Dark-Antidark Spinor Solitons in Spin-1 Bose Gases

TL;DR

This paper numerically investigates the existence, stability, and dynamics of novel spinor solitons in a one-dimensional spin-1 Bose gas, revealing their stability properties and potential instability behaviors.

Contribution

It introduces and analyzes new families of spinor solitons in spin-1 Bose gases, focusing on their stability and dynamical evolution within experimentally relevant parameters.

Findings

ADDAD solitons are more dynamically robust than DADDs.

DADDs are generally unstable within the studied parameter range.
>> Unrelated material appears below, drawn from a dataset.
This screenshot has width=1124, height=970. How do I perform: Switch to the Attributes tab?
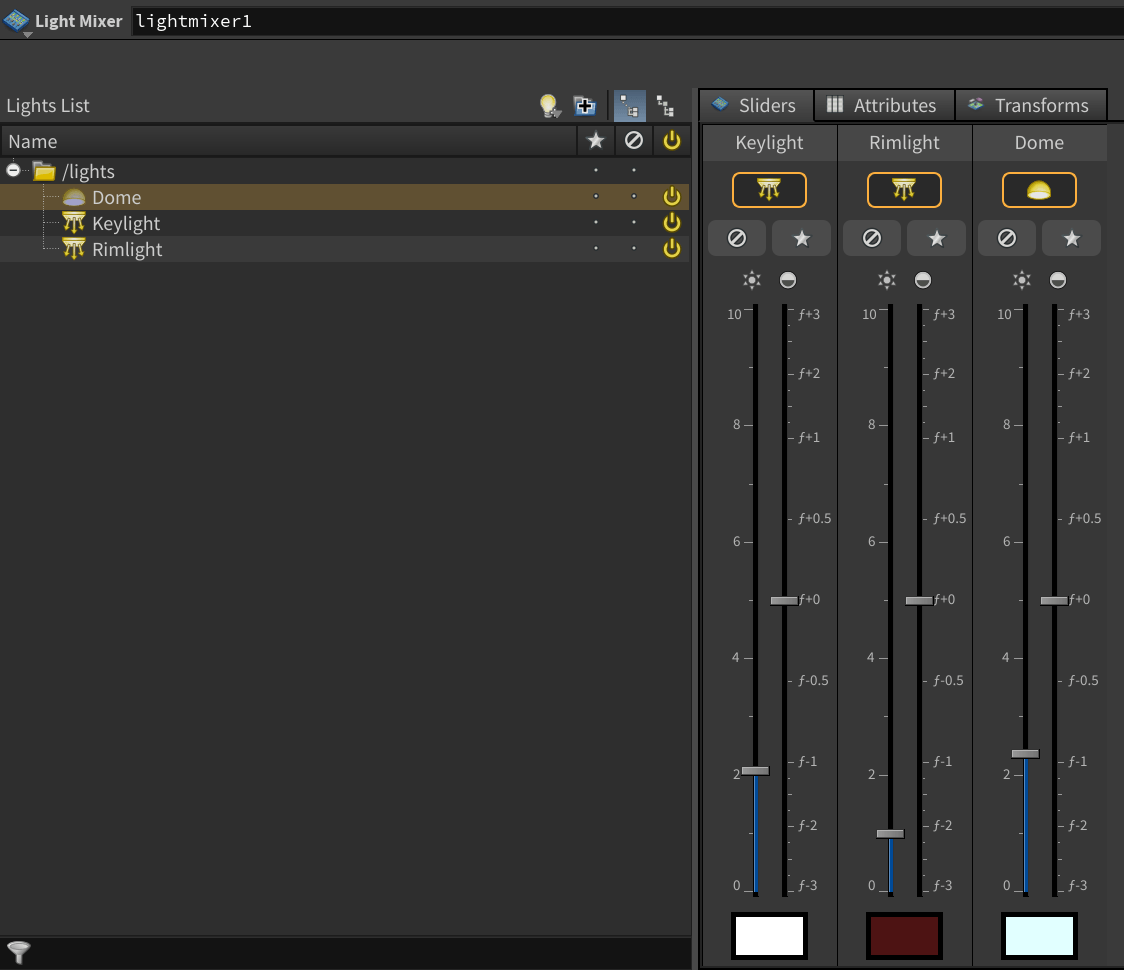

Splitting of DADD into moving pairs with component separation observed.

Abstract

We consider a one-dimensional trapped spin-1 Bose gas and numerically explore families of its solitonic solutions, namely antidark-dark-antidark (ADDAD), as well as dark-antidark-dark (DADD) solitary waves. Their existence and stability properties are systematically investigated within the experimentally accessible easy-plane ferromagnetic phase by means of a continuation over the atom number as well as the quadratic Zeeman energy. It is found that ADDADs are substantially more dynamically robust than DADDs. The latter are typically unstable within the examined parameter range. The dynamical evolution of both of these states is explored and the implication of their potential unstable evolution is studied. Some of the relevant observed possibilities involve, e.g., symmetry-breaking instability manifestations for the ADDAD, as well as splitting of the DADD into a right- and a left-moving dark-antidark pair with the anti-darks residing in a different component as compared to prior to the splitting. In the latter case, the structures are seen to disperse upon long-time propagation.